WHAT YOU WILL DO: Please print out every entry below, verbatim.

PROVIDED ENTRIES:
+ + + +
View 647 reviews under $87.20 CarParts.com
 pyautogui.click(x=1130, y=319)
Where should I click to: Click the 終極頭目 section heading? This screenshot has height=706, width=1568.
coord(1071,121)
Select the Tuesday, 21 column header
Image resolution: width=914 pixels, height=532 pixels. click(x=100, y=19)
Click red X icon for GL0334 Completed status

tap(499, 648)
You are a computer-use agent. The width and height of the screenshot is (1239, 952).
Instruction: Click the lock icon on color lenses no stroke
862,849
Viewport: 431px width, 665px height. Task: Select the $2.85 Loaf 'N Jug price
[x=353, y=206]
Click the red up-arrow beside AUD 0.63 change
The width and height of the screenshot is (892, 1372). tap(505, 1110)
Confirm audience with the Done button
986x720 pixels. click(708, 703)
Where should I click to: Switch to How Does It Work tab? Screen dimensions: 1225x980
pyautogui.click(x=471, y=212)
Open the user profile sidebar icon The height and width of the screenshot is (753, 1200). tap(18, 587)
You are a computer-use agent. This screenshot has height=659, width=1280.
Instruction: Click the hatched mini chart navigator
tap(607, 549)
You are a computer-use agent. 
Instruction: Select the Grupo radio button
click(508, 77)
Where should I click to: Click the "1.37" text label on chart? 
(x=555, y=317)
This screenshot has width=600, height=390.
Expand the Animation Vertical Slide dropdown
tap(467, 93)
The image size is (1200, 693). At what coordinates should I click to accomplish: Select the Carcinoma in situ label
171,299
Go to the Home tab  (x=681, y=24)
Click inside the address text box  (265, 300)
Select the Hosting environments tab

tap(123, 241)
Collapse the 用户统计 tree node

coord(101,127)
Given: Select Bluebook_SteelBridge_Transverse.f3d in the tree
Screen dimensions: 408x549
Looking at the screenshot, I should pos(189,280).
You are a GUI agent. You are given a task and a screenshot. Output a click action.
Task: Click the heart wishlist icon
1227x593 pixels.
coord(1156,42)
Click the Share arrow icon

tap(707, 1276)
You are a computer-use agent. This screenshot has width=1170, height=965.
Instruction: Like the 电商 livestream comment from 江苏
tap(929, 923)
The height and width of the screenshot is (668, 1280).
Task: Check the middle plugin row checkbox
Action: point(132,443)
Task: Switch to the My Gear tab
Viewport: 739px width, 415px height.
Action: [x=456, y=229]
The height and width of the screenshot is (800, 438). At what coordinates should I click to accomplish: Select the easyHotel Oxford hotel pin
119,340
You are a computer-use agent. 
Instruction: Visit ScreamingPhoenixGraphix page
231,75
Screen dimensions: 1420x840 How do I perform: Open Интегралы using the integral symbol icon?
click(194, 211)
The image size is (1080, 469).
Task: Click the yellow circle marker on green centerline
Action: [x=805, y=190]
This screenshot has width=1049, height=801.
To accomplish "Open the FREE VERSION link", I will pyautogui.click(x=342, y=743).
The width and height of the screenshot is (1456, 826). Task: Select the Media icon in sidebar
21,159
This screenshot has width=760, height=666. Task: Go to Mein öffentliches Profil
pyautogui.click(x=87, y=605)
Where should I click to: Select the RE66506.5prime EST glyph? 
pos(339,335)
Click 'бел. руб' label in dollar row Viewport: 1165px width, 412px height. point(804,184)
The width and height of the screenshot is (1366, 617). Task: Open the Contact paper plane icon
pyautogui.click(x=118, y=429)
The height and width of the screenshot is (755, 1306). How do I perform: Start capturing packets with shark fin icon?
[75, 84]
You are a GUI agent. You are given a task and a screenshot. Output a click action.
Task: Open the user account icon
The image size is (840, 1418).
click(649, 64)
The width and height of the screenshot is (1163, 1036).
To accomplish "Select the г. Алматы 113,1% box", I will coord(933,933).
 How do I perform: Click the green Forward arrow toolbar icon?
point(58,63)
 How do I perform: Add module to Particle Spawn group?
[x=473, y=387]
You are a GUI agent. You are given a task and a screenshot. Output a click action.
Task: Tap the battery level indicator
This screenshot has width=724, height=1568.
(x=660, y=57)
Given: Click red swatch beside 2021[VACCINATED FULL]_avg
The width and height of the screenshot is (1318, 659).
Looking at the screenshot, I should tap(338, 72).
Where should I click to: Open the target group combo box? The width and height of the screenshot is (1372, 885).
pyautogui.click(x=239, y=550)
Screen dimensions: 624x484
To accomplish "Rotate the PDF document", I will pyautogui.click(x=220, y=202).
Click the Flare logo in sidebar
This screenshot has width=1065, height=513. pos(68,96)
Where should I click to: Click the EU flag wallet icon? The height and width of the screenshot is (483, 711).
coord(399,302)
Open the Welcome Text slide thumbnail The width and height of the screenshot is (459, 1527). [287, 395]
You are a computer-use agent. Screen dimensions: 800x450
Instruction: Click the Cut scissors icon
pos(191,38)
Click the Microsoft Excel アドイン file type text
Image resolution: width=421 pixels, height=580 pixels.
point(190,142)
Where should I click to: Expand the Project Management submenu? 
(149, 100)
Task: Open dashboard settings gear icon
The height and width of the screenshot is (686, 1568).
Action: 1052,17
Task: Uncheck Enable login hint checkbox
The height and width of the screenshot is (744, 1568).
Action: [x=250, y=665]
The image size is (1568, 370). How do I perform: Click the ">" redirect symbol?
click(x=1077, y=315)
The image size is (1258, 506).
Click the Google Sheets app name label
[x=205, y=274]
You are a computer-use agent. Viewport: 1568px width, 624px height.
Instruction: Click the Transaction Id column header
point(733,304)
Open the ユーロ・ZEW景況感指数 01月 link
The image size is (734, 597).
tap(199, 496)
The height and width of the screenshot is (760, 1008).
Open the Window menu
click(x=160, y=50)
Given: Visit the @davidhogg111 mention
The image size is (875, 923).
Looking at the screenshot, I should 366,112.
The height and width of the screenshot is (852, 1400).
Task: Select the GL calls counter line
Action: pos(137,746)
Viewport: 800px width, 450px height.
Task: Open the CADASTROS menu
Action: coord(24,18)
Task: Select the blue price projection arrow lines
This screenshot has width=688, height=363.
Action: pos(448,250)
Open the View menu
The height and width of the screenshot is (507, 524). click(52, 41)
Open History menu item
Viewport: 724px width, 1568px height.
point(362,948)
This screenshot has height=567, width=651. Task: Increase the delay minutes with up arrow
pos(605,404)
+ + + +
EXERCISE RESULT:
View 647 reviews under $87.20 CarParts.com
 pyautogui.click(x=1130, y=319)
Where should I click to: Click the 終極頭目 section heading? This screenshot has height=706, width=1568.
coord(1071,121)
Select the Tuesday, 21 column header
Image resolution: width=914 pixels, height=532 pixels. click(x=100, y=19)
Click red X icon for GL0334 Completed status

tap(499, 648)
You are a computer-use agent. The width and height of the screenshot is (1239, 952).
Instruction: Click the lock icon on color lenses no stroke
862,849
Viewport: 431px width, 665px height. Task: Select the $2.85 Loaf 'N Jug price
[x=353, y=206]
Click the red up-arrow beside AUD 0.63 change
The width and height of the screenshot is (892, 1372). tap(505, 1110)
Confirm audience with the Done button
986x720 pixels. click(708, 703)
Where should I click to: Switch to How Does It Work tab? Screen dimensions: 1225x980
pyautogui.click(x=471, y=212)
Open the user profile sidebar icon The height and width of the screenshot is (753, 1200). tap(18, 587)
You are a computer-use agent. This screenshot has height=659, width=1280.
Instruction: Click the hatched mini chart navigator
tap(607, 549)
You are a computer-use agent. 
Instruction: Select the Grupo radio button
click(508, 77)
Where should I click to: Click the "1.37" text label on chart? 
(x=555, y=317)
This screenshot has width=600, height=390.
Expand the Animation Vertical Slide dropdown
tap(467, 93)
The image size is (1200, 693). At what coordinates should I click to accomplish: Select the Carcinoma in situ label
171,299
Go to the Home tab  (x=681, y=24)
Click inside the address text box  (265, 300)
Select the Hosting environments tab

tap(123, 241)
Collapse the 用户统计 tree node

coord(101,127)
Given: Select Bluebook_SteelBridge_Transverse.f3d in the tree
Screen dimensions: 408x549
Looking at the screenshot, I should pos(189,280).
You are a GUI agent. You are given a task and a screenshot. Output a click action.
Task: Click the heart wishlist icon
1227x593 pixels.
coord(1156,42)
Click the Share arrow icon

tap(707, 1276)
You are a computer-use agent. This screenshot has width=1170, height=965.
Instruction: Like the 电商 livestream comment from 江苏
tap(929, 923)
The height and width of the screenshot is (668, 1280).
Task: Check the middle plugin row checkbox
Action: point(132,443)
Task: Switch to the My Gear tab
Viewport: 739px width, 415px height.
Action: [x=456, y=229]
The height and width of the screenshot is (800, 438). At what coordinates should I click to accomplish: Select the easyHotel Oxford hotel pin
119,340
You are a computer-use agent. 
Instruction: Visit ScreamingPhoenixGraphix page
231,75
Screen dimensions: 1420x840 How do I perform: Open Интегралы using the integral symbol icon?
click(194, 211)
The image size is (1080, 469).
Task: Click the yellow circle marker on green centerline
Action: [x=805, y=190]
This screenshot has width=1049, height=801.
To accomplish "Open the FREE VERSION link", I will pyautogui.click(x=342, y=743).
The width and height of the screenshot is (1456, 826). Task: Select the Media icon in sidebar
21,159
This screenshot has width=760, height=666. Task: Go to Mein öffentliches Profil
pyautogui.click(x=87, y=605)
Where should I click to: Select the RE66506.5prime EST glyph? 
pos(339,335)
Click 'бел. руб' label in dollar row Viewport: 1165px width, 412px height. point(804,184)
The width and height of the screenshot is (1366, 617). Task: Open the Contact paper plane icon
pyautogui.click(x=118, y=429)
The height and width of the screenshot is (755, 1306). How do I perform: Start capturing packets with shark fin icon?
[75, 84]
You are a GUI agent. You are given a task and a screenshot. Output a click action.
Task: Open the user account icon
The image size is (840, 1418).
click(649, 64)
The width and height of the screenshot is (1163, 1036).
To accomplish "Select the г. Алматы 113,1% box", I will coord(933,933).
 How do I perform: Click the green Forward arrow toolbar icon?
point(58,63)
 How do I perform: Add module to Particle Spawn group?
[x=473, y=387]
You are a GUI agent. You are given a task and a screenshot. Output a click action.
Task: Tap the battery level indicator
This screenshot has width=724, height=1568.
(x=660, y=57)
Given: Click red swatch beside 2021[VACCINATED FULL]_avg
The width and height of the screenshot is (1318, 659).
Looking at the screenshot, I should tap(338, 72).
Where should I click to: Open the target group combo box? The width and height of the screenshot is (1372, 885).
pyautogui.click(x=239, y=550)
Screen dimensions: 624x484
To accomplish "Rotate the PDF document", I will pyautogui.click(x=220, y=202).
Click the Flare logo in sidebar
This screenshot has width=1065, height=513. pos(68,96)
Where should I click to: Click the EU flag wallet icon? The height and width of the screenshot is (483, 711).
coord(399,302)
Open the Welcome Text slide thumbnail The width and height of the screenshot is (459, 1527). [287, 395]
You are a computer-use agent. Screen dimensions: 800x450
Instruction: Click the Cut scissors icon
pos(191,38)
Click the Microsoft Excel アドイン file type text
Image resolution: width=421 pixels, height=580 pixels.
point(190,142)
Where should I click to: Expand the Project Management submenu? 
(149, 100)
Task: Open dashboard settings gear icon
The height and width of the screenshot is (686, 1568).
Action: 1052,17
Task: Uncheck Enable login hint checkbox
The height and width of the screenshot is (744, 1568).
Action: [x=250, y=665]
The image size is (1568, 370). How do I perform: Click the ">" redirect symbol?
click(x=1077, y=315)
The image size is (1258, 506).
Click the Google Sheets app name label
[x=205, y=274]
You are a computer-use agent. Viewport: 1568px width, 624px height.
Instruction: Click the Transaction Id column header
point(733,304)
Open the ユーロ・ZEW景況感指数 01月 link
The image size is (734, 597).
tap(199, 496)
The height and width of the screenshot is (760, 1008).
Open the Window menu
click(x=160, y=50)
Given: Visit the @davidhogg111 mention
The image size is (875, 923).
Looking at the screenshot, I should 366,112.
The height and width of the screenshot is (852, 1400).
Task: Select the GL calls counter line
Action: pos(137,746)
Viewport: 800px width, 450px height.
Task: Open the CADASTROS menu
Action: coord(24,18)
Task: Select the blue price projection arrow lines
This screenshot has width=688, height=363.
Action: pos(448,250)
Open the View menu
The height and width of the screenshot is (507, 524). click(52, 41)
Open History menu item
Viewport: 724px width, 1568px height.
point(362,948)
This screenshot has height=567, width=651. Task: Increase the delay minutes with up arrow
pos(605,404)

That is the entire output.